--- Compito ---
Secondo il brano sull'epistolario di Flannery O'Connor, perché leggere le sue lettere equivale ad affacciarsi al suo laboratorio creativo? Spiegalo in una-tre frasi con la ragione indicata nel brano.

--- Brano ---
______

Leggere le lettere di qualcuno è come accettare l’invito a
entrare nel suo mondo, nelle sue stanze, nelle sue relazioni: ci si rende come
spettatori della vita altrui. Se a scrivere è Flannery O’Connor, l’esperienza
assume un altro valore, quello di affacciarsi al laboratorio creativo di una
delle più interessanti voci della letteratura statunitense del dopoguerra: è
tramite la sua fitta corrispondenza, infatti, che l’autrice proponeva i suoi
scritti agli agenti, riceveva critiche o elogi dai lettori, discuteva della sua
opera e chiedeva consigli ad amici del calibro di Robert Lowell o Elizabeth
Bishop. Entriamo così in un mondo popolato da autori, lettori, critici e
agenti, ma non solo: le riflessioni letterarie si intrecciano con amare – ma
sempre ironiche – osservazioni su ogni aspetto del reale, compresi fatti di
cronaca dell’epoca, e con la costante espressione di una religiosità serena,
mai cupa, mai pietistica. Una vita breve, quella dell’autrice, adombrata
dall’oscura presenza della malattia, il lupus eritematoso, che le fu
diagnosticato nel 1951: ben presto costretta a muoversi e viaggiare il meno
possibile, la O’Connor
sembra però non perdere mai curiosità e voglia di vivere. Torna in una
nuovissima edizione, arricchita con lettere inedite, un epistolario unico, che
traccia un itinerario tragicomico nell’America degli anni Cinquanta,
impreziosito dai commenti caustici e divertiti di un’autrice che, a distanza di
anni, mostra una lucidità rara e un innato talento per la scrittura.

______

--- Righe del dataset ---
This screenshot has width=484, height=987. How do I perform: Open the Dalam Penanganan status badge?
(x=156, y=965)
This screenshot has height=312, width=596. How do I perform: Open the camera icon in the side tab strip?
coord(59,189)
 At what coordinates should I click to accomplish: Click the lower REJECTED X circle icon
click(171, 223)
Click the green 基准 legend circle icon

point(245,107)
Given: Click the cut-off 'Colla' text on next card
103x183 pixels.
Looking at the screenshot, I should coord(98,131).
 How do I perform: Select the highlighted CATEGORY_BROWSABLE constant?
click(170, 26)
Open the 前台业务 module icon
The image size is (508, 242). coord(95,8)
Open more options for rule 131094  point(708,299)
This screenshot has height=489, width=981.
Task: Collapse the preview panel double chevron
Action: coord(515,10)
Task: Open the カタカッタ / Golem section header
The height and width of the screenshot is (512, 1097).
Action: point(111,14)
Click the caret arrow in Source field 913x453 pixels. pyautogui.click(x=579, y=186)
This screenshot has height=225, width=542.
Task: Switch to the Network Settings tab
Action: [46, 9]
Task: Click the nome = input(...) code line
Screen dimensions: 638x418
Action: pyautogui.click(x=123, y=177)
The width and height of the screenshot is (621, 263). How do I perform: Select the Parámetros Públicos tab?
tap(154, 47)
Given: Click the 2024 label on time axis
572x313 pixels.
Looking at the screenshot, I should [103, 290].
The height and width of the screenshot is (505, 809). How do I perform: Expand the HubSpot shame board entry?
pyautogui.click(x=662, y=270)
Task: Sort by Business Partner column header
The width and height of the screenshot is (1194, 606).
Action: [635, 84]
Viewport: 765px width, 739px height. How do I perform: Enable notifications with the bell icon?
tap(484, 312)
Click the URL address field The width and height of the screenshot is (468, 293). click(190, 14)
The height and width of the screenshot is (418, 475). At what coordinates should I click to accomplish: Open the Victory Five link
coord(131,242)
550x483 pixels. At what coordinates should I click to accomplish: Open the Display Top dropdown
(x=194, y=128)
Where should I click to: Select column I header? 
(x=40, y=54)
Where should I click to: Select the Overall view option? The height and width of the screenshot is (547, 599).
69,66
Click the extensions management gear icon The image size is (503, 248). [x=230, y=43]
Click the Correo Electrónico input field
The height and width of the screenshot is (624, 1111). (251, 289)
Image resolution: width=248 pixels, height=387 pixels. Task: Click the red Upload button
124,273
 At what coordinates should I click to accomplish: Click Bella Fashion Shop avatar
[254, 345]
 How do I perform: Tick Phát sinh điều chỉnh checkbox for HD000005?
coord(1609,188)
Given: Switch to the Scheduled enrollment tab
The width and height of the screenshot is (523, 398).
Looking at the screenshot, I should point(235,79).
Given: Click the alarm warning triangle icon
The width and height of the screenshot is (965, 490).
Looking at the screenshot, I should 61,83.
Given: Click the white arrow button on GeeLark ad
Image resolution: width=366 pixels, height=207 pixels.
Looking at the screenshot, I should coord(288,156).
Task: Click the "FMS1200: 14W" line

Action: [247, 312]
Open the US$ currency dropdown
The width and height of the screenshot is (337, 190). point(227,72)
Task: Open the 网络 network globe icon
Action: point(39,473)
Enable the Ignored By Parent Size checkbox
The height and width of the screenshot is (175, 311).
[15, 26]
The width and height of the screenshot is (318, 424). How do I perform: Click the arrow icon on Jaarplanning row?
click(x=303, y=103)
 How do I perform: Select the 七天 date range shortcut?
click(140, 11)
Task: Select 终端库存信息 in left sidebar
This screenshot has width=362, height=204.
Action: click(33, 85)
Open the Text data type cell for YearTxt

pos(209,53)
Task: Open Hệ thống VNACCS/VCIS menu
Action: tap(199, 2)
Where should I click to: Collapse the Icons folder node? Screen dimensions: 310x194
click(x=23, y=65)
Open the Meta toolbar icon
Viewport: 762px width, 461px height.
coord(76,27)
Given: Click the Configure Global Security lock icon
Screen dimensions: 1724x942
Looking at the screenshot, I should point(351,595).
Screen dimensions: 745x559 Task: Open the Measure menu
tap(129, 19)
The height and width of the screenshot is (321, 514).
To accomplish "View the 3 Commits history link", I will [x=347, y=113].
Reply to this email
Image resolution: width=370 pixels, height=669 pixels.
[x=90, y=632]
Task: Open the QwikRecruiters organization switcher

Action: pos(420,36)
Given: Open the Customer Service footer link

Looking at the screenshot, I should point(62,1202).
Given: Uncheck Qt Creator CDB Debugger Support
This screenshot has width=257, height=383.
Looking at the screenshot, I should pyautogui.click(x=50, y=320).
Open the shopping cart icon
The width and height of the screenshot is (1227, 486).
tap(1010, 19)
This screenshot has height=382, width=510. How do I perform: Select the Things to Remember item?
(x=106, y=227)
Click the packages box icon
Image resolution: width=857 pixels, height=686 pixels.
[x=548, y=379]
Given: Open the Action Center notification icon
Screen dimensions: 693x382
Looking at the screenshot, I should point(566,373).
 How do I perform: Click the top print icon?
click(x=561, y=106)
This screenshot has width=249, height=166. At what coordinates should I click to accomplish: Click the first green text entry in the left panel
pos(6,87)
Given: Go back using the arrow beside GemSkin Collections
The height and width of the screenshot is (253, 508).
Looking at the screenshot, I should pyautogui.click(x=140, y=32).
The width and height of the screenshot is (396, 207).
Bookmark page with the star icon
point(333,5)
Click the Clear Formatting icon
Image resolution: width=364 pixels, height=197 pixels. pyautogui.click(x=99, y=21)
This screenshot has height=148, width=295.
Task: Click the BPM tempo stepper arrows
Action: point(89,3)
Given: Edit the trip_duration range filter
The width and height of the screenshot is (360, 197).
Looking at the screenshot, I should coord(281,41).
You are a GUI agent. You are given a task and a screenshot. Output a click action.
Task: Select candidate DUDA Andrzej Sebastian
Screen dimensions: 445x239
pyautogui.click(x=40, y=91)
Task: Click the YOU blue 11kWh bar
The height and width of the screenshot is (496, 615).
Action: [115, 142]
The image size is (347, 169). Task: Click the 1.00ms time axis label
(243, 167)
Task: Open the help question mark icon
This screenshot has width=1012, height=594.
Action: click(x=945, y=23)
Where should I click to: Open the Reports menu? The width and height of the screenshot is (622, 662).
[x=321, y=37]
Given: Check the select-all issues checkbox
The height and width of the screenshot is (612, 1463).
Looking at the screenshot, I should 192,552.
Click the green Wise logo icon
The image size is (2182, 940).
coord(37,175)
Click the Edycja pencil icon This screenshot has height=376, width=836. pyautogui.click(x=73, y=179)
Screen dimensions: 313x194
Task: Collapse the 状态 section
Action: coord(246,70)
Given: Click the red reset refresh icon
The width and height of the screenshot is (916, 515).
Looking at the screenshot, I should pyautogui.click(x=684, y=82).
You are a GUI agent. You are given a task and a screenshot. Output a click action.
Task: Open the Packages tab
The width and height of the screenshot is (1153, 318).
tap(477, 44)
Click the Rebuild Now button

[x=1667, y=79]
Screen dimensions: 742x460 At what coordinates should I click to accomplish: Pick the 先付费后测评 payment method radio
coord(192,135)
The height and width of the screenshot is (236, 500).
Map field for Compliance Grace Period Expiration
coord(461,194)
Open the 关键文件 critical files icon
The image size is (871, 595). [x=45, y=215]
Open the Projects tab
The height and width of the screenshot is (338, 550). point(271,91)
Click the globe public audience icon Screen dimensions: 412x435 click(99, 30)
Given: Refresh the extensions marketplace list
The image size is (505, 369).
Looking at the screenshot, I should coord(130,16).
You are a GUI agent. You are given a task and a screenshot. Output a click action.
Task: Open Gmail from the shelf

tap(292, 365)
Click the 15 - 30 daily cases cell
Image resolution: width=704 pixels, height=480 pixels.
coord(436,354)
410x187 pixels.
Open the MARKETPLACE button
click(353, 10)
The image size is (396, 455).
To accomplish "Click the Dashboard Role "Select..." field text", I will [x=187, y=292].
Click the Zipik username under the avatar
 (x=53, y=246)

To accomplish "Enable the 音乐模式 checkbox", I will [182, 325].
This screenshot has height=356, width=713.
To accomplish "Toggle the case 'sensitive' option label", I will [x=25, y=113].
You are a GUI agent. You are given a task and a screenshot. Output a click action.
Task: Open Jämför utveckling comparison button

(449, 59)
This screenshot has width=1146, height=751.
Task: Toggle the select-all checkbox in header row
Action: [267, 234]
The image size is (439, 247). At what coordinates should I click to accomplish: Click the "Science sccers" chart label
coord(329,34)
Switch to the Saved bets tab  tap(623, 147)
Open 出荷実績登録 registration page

______

--- Risposta ---
Era tramite la sua fitta corrispondenza che l'autrice proponeva i suoi scritti agli agenti e riceveva critiche o elogi dai lettori. Sempre per lettera discuteva della sua opera e chiedeva consigli ad amici come Robert Lowell o Elizabeth Bishop.